Newbie has to code increasingly elaborate workarounds for component problems, to the point where the net gain from using the libraries starts to look marginal. The workarounds make his code progressively grubbier. He probably hits a few places where a library simply cannot be made to do something crucially important that is theoretically within its specifications. Sometimes he is sure there is some way to actually make the black box perform, but he can't figure out what it is.

This should be familiar to anyone who's tried to make nontrivial use of a complex closed library.

I wrote a while ago about why this meant the Objective C / "Superdistribution" idea of reusable closed components was doomed from the start.

Of course RMS has been saying this all along...

I think this is one reason why many of the best programmers want to work on open software, and will do it in their spare time even if they can't get a satisfactory day job.
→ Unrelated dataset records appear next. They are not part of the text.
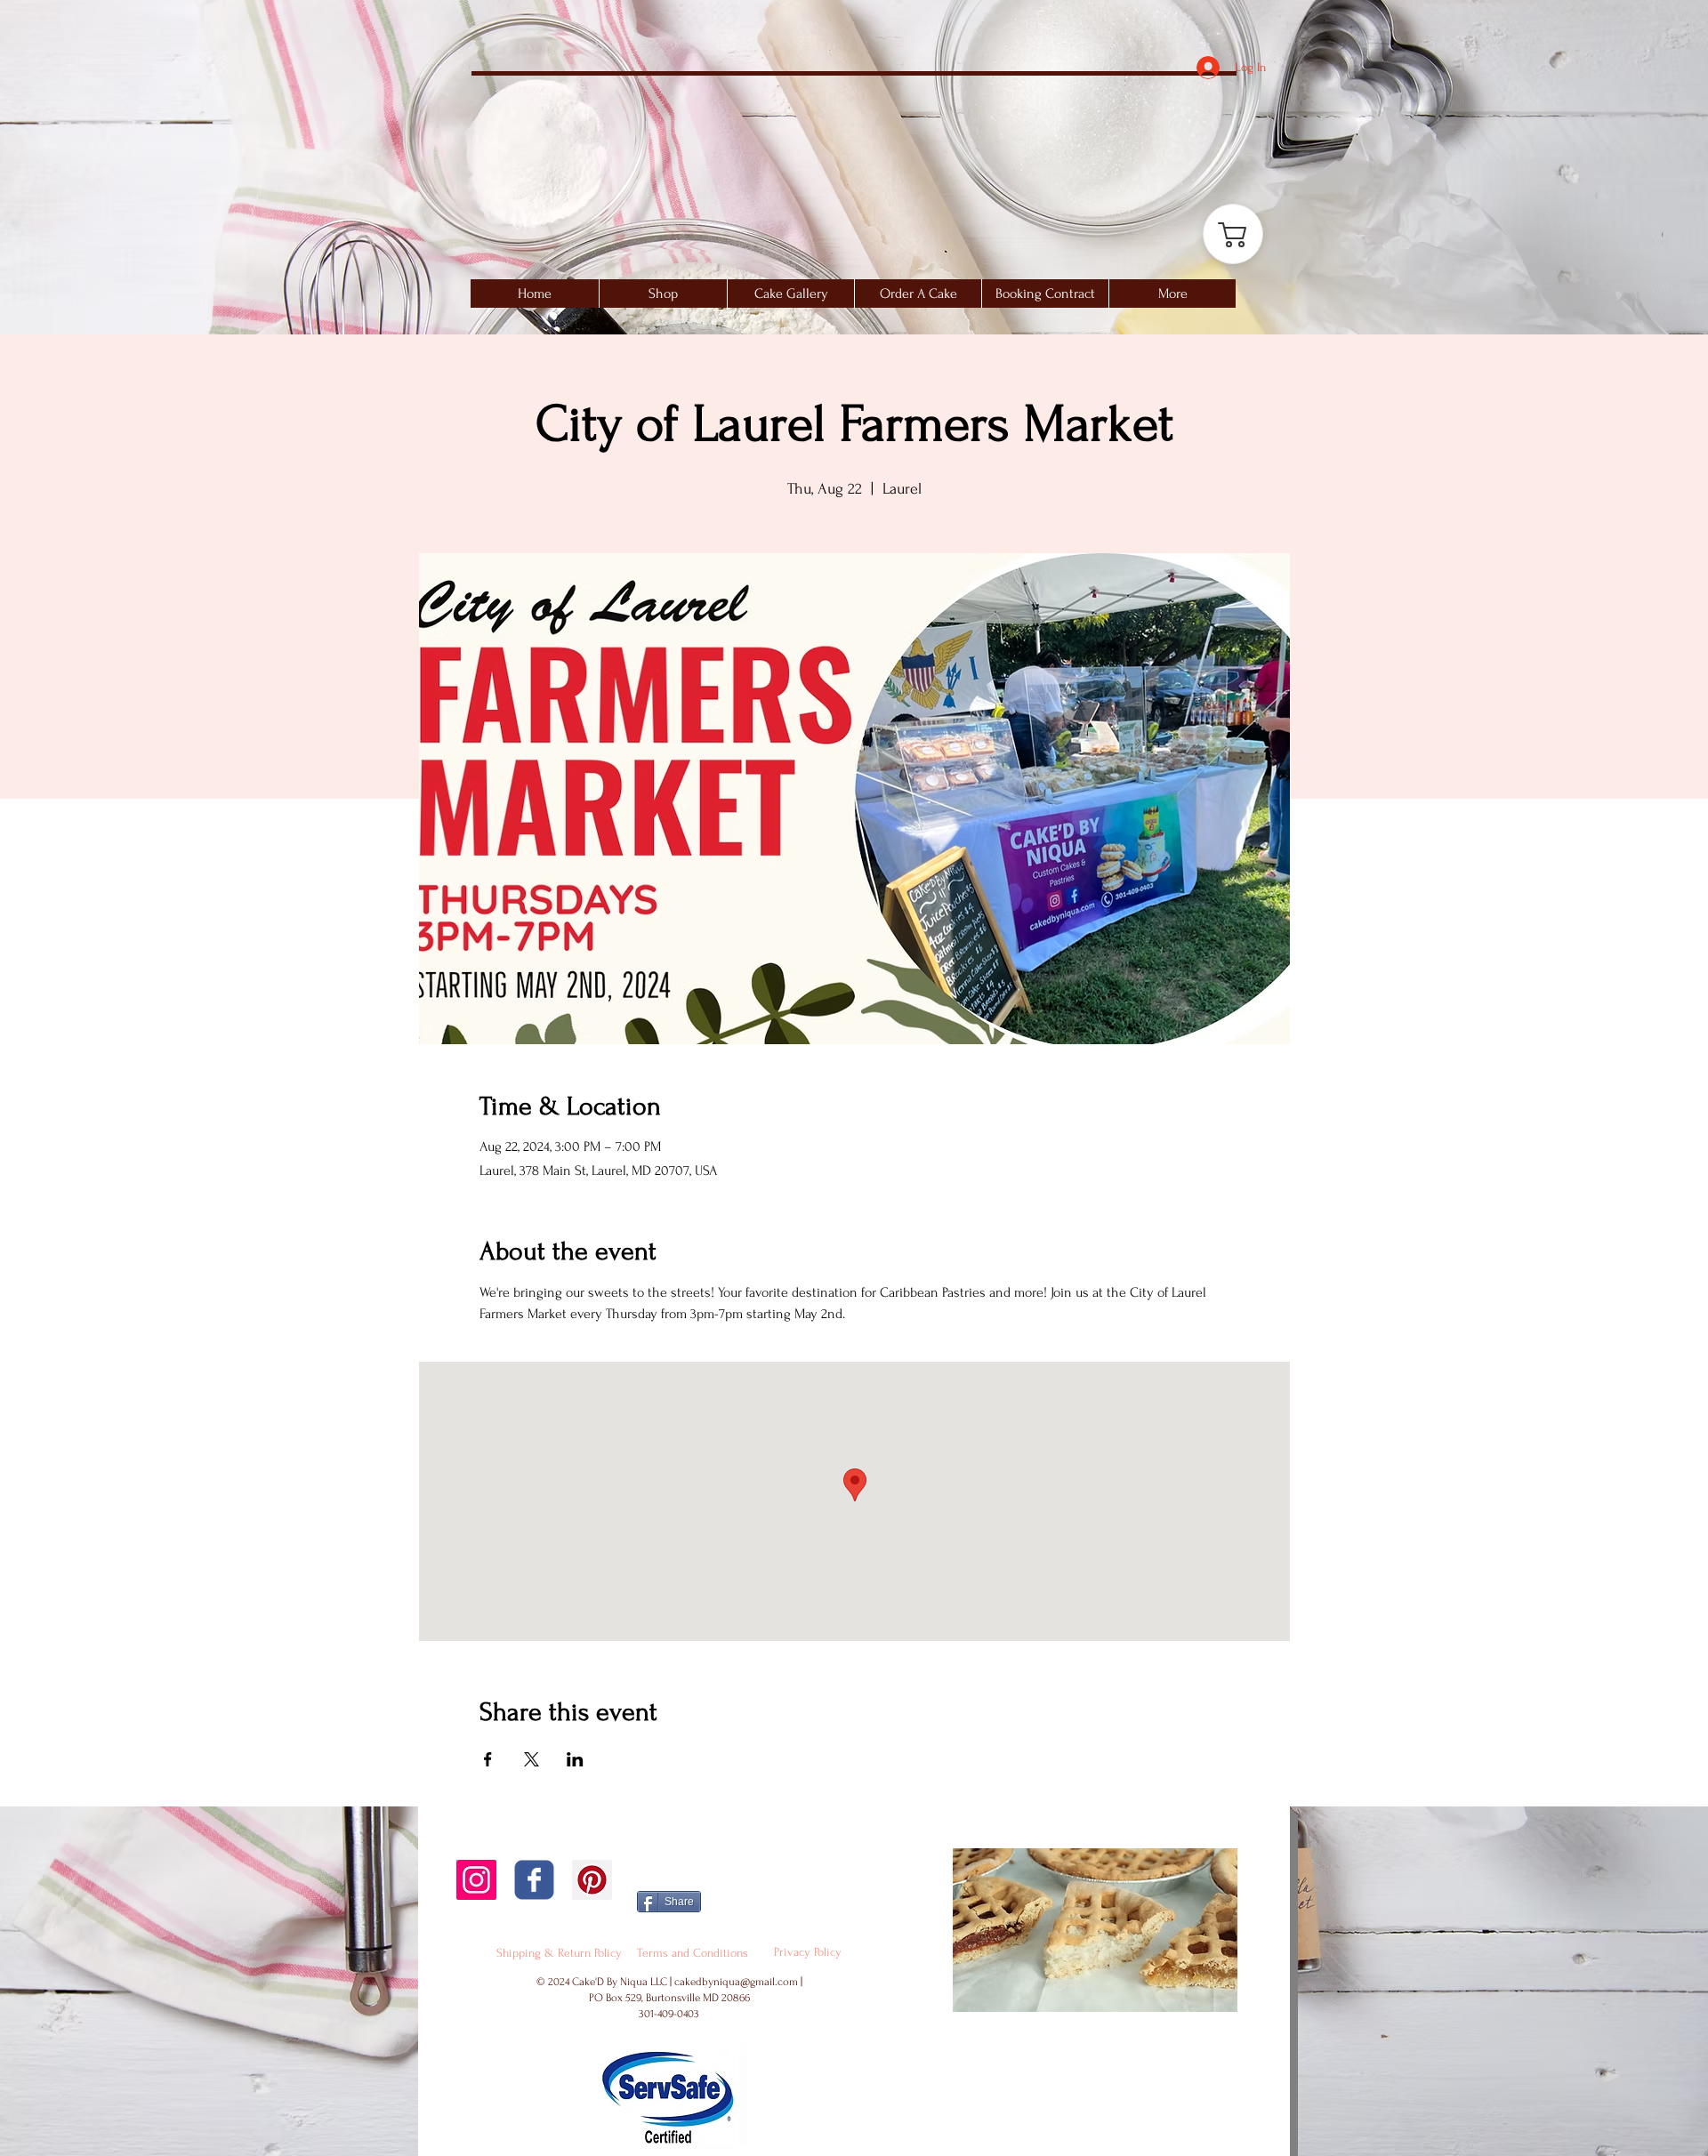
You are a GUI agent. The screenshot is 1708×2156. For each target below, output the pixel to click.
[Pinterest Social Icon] (592, 1880)
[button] (790, 293)
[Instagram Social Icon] (476, 1880)
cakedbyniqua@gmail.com (736, 1981)
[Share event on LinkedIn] (575, 1759)
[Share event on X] (531, 1759)
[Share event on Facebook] (487, 1759)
If you're going to bother to write the best code you can, you don't want it to be lost in a couple of years when the original project is killed for business reasons.

A.M. Kuchling on TAOUP

Python hacker amk reviews The Art of Unix Programming:

In spots there's too much history. [....] I don't really think anyone should really care about the fact that Uniforum, Ultrix, or NeWS once existed, whatever their influence has been.

There are occasional splashes of self-congratulation or silly assertion. My favorite silly assertion is a mention that "Commercial Unix distributions that have [removed] the BUGS section or euphemizing it ... have invariably fallen into decline."

I agree: it is an excellent book, though flawed by overindulgence of the author's pet ideas and projects.

TAoUP: The significance of patch

But something else happened in the year of the AT&T divestiture that would have more long-term importance for Unix. A programmer/linguist named Larry Wall quietly invented the patch(1) utility. The patch program, a simple tool that applies changebars generated by diff(1) to a base file, meant that Unix developers could cooperate by passing around patch sets — incremental changes to code— rather than entire code files. This was important not only because patches are less bulky than full files, but because patches would often apply cleanly even if much of the base file had changed since the patch-sender fetched his copy. With this tool, streams of development on a common source-code base could diverge, run in parallel, and re-converge. The patch program did more than any other single tool to enable collaborative development over the Internet — a method that would revitalize Unix after 1990.

Joel on TAOUP

Joel Spolsky takes a look at esr's The Art of Unix Programming.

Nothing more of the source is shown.